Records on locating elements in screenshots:

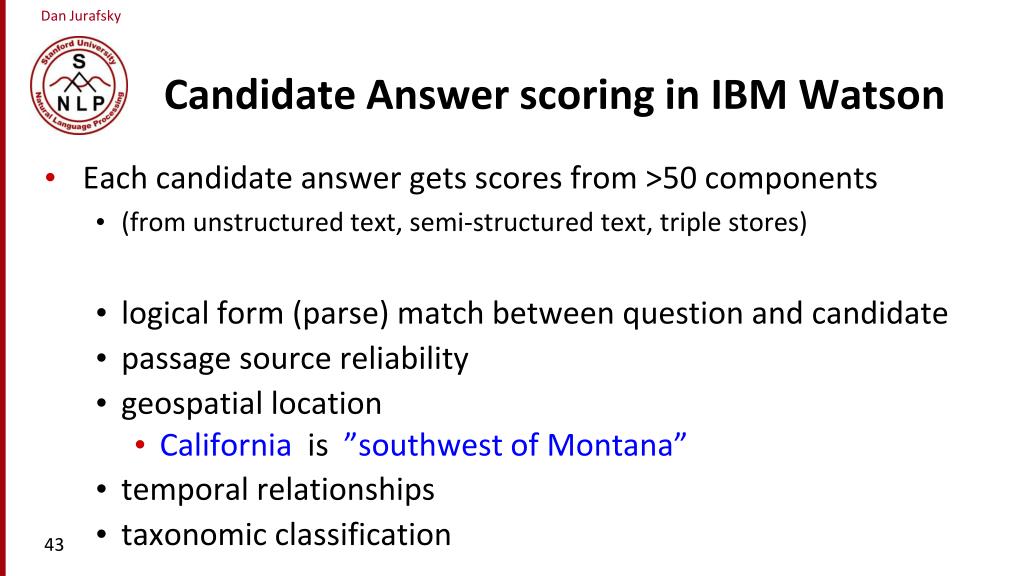This screenshot has width=1024, height=576.
Task: Select the 'passage source reliability' bullet text
Action: point(295,359)

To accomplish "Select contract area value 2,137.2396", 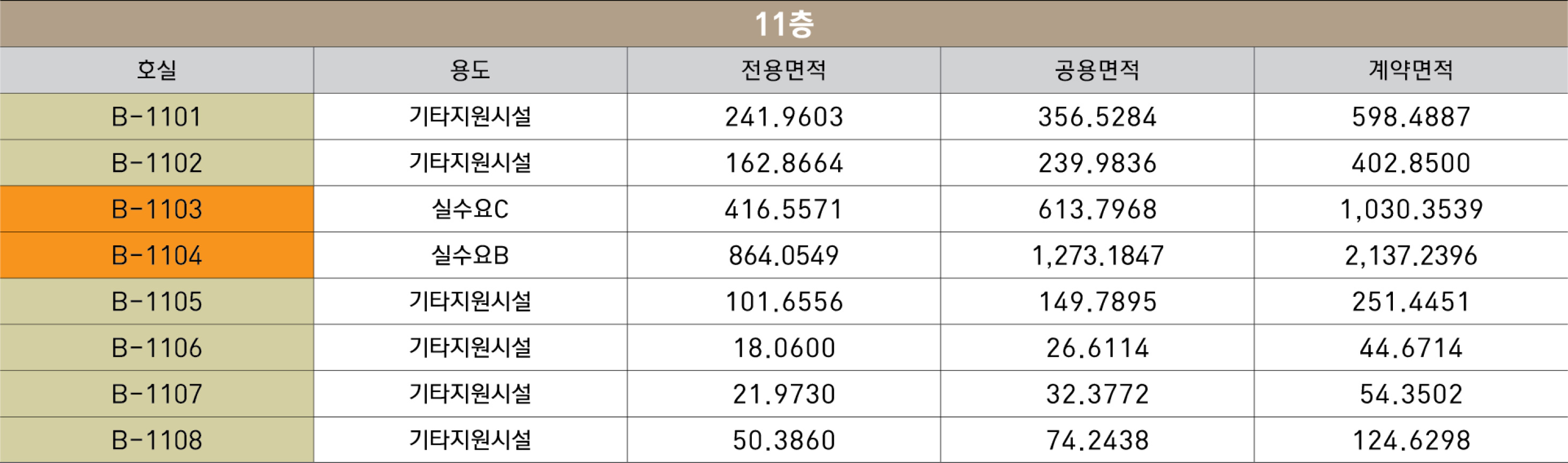I will [1411, 255].
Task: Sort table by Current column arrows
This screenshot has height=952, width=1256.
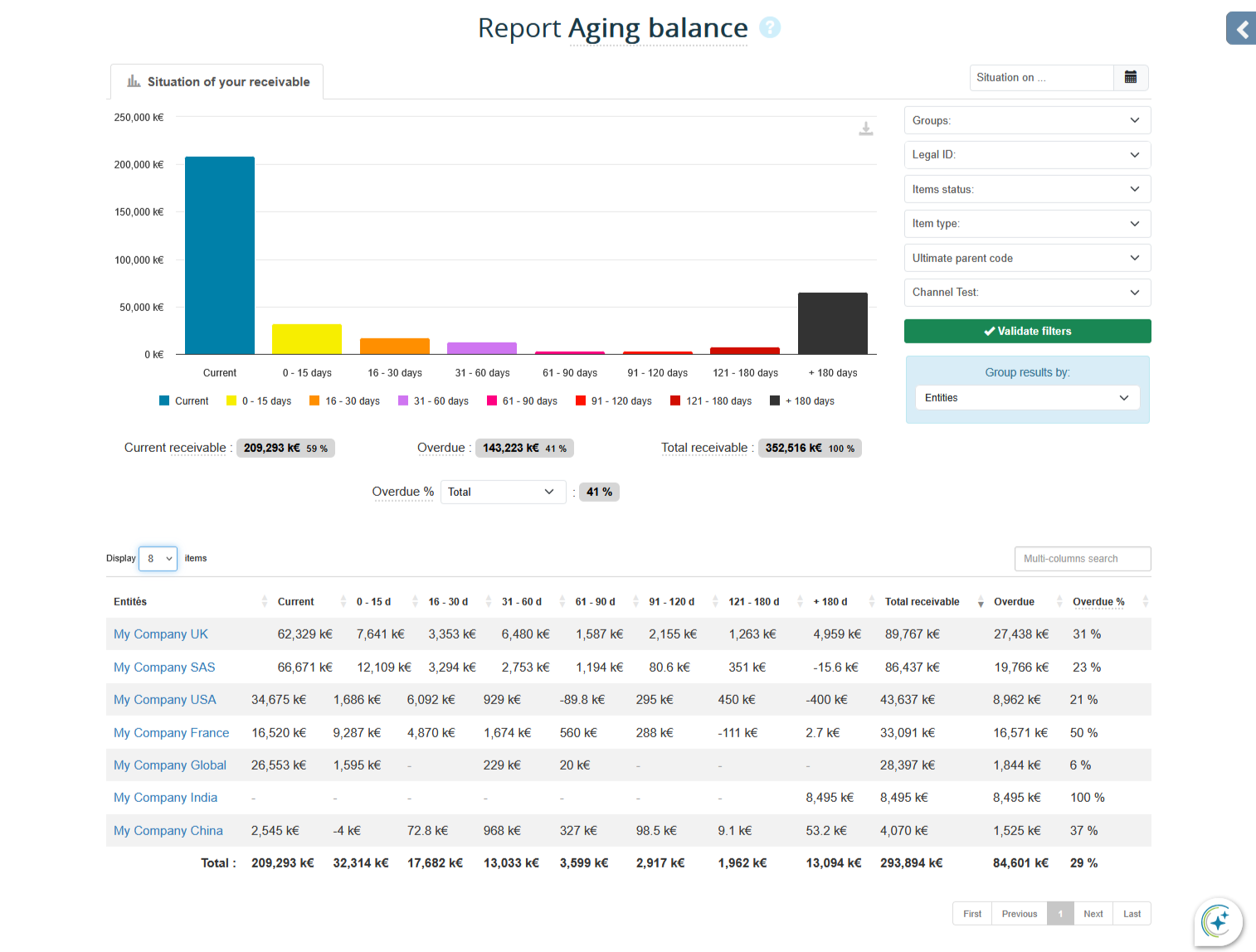Action: pos(343,602)
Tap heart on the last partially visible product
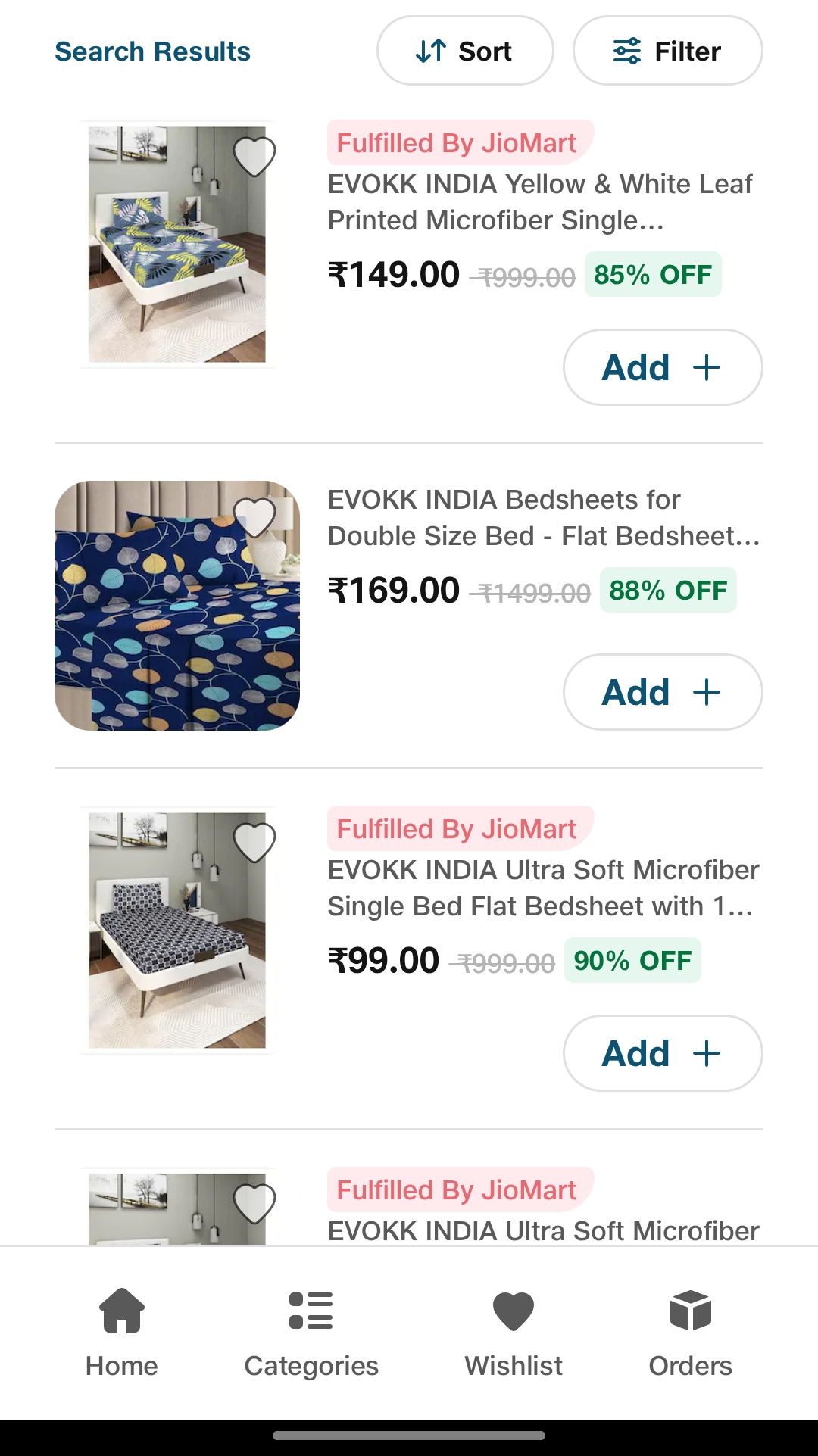 254,1203
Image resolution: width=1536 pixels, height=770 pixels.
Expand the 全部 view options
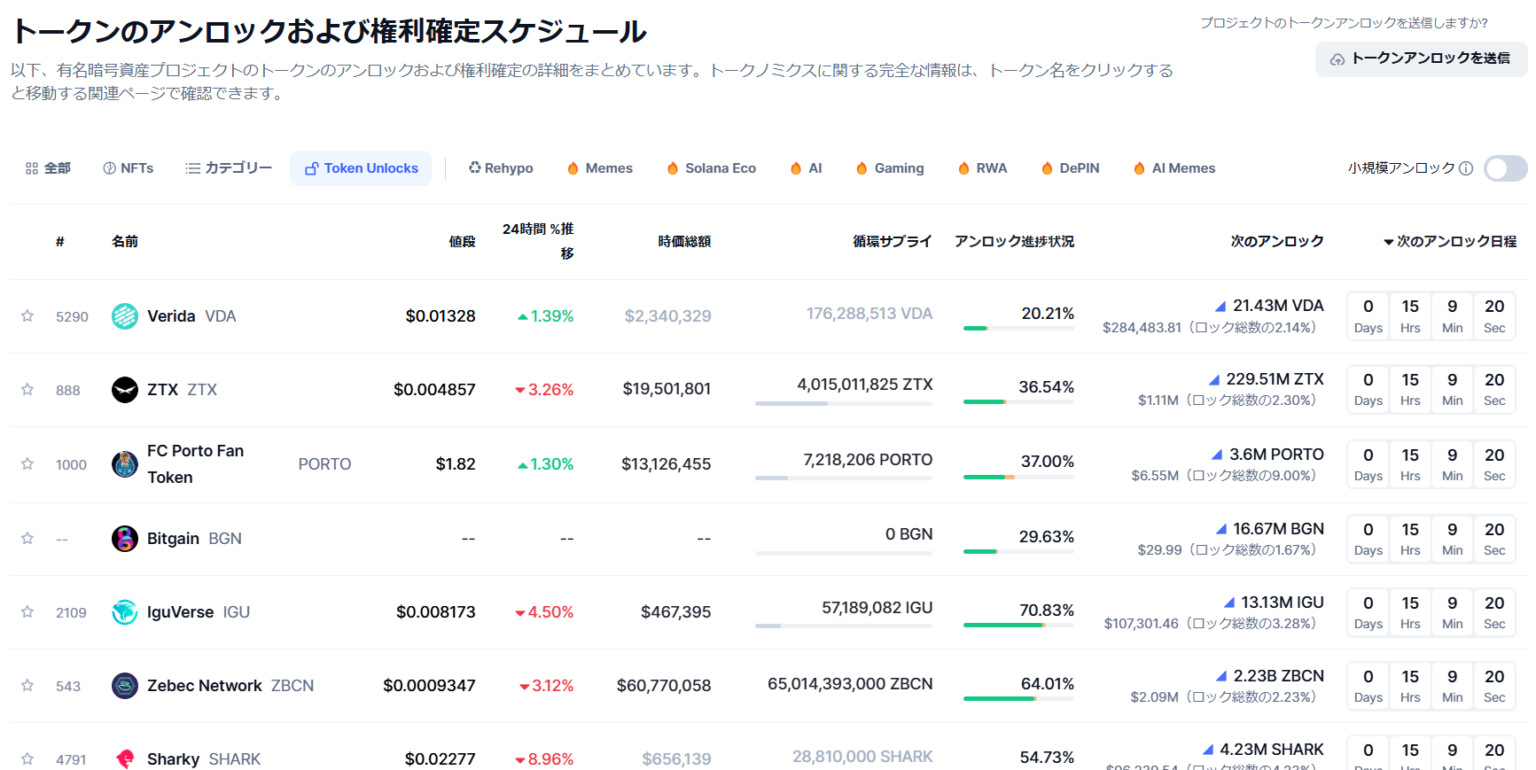[x=48, y=168]

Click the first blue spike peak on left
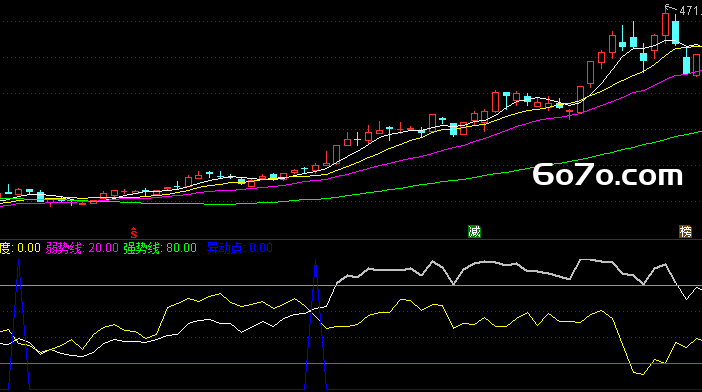(18, 262)
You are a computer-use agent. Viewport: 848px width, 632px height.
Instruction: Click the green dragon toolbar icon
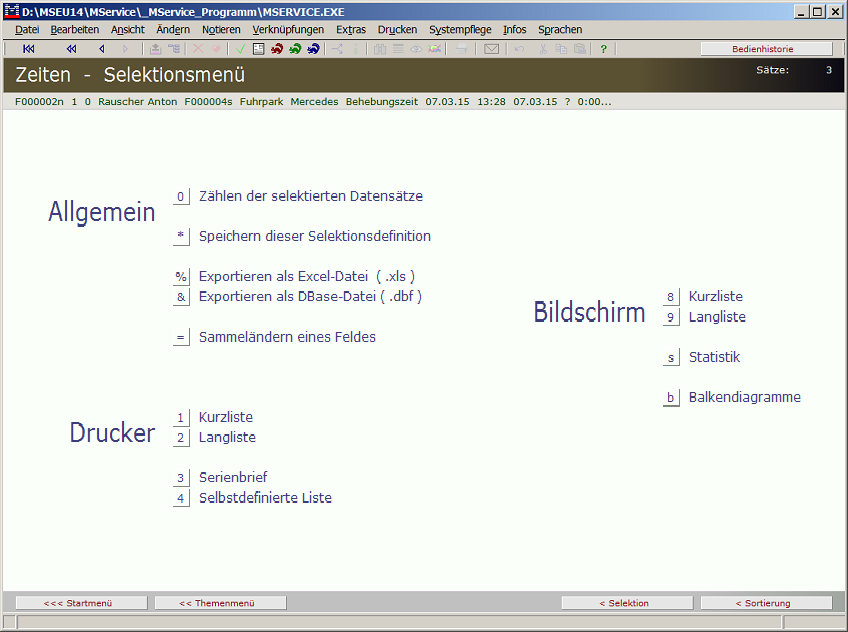point(295,48)
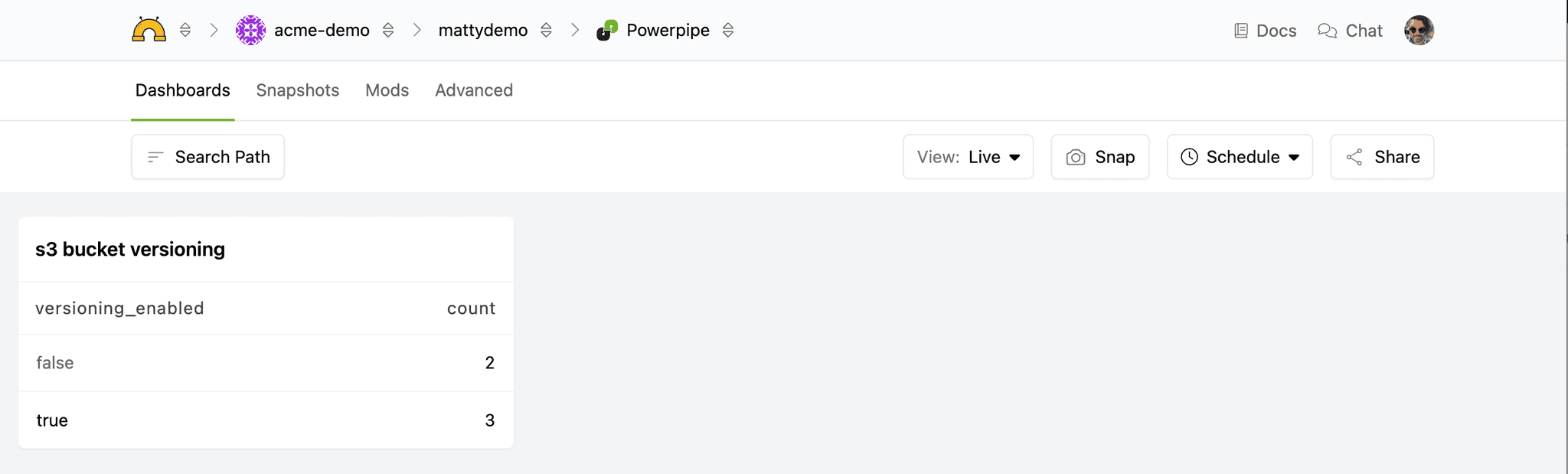Image resolution: width=1568 pixels, height=474 pixels.
Task: Click the share icon on Share button
Action: pyautogui.click(x=1354, y=157)
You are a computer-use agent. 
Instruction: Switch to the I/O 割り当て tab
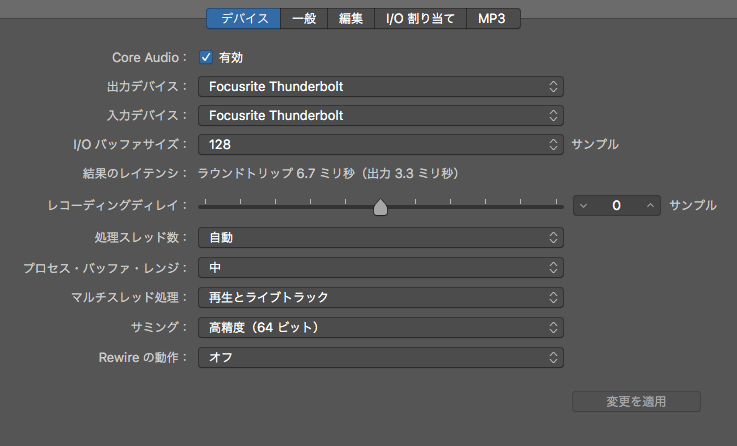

> **WORK REQUIRED**
Give as a numbered list everything in the items from the line containing "Click the first blue spike peak on left" down to the line containing "Action: pyautogui.click(x=1354, y=157)", both included, leaving out blank lines and omitting the pictures.

> **RESULT OF THE TASK**
1. Click the first blue spike peak on left
2. (18, 262)
3. You are a computer-use agent. Viewport: 848px width, 632px height.
4. Instruction: Click the green dragon toolbar icon
5. point(295,48)
6. Image resolution: width=1568 pixels, height=474 pixels.
7. Task: Click the share icon on Share button
8. Action: pyautogui.click(x=1354, y=157)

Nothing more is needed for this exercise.